SaaS or software as a service is the most common manifestation of cloud computing. SaaS providers offer software or applications on a subscription basis through the web browser, saving the users the hassles of purchasing a full copy of the software and maintaining it, which require heavy investment. The SaaS offering is modular, allowing the users to pick and choose what they require. The users control neither the infrastructure nor the individual applications as their power is limited to making configuration changes. Cisco’s WebEx, Salesforce’s CRM, DropBox and Google Apps are a few of the popular SaaS offerings in vogue.
PaaS or Platform as a service is the middle layer of cloud computing, offering users an integrated and well-managed cloud-based environment complete with all components of a development environment such as virtualized servers, operating systems, middleware, programming language, security, deployment and delivery tools which the user would otherwise have to install and manage separately and on their own. PaaS users may develop and run their applications in such an application-hosting environment without the hassles of maintaining hardware and software infrastructure. PaaS also enables collaboration from multiple locations. The biggest PaaS providers today are Microsoft Azure, Google App Engine and Saleforce’s Force.com.

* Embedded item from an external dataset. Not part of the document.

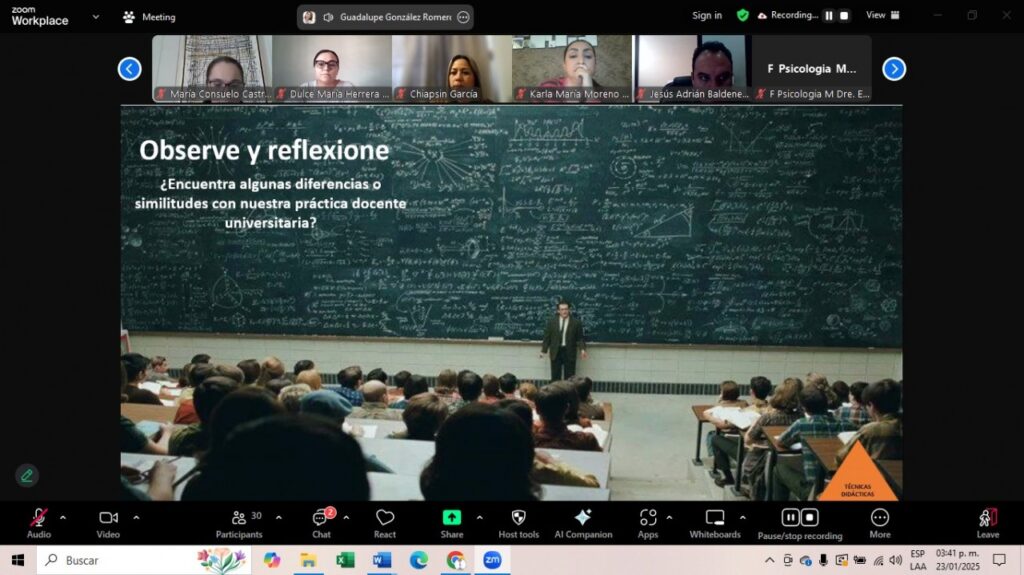Open the Chat panel
1024x575 pixels.
321,524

IaaS or Infrastructure as a Service refers to the provisioning of cloud infrastructure such as storage space, servers and networking capabilities in a pay-as-you-go model through the net. The cutting edge of IaaS is dynamic scaling which enables the users to scale up or down the resources as and when required. While they have no control over the underlying infrastructure, they are also freed from having to invest in or maintain such complex hardware. The big names in the IaaS space are Amazon, Microsoft, VMWare, Rackspace and Red Hat.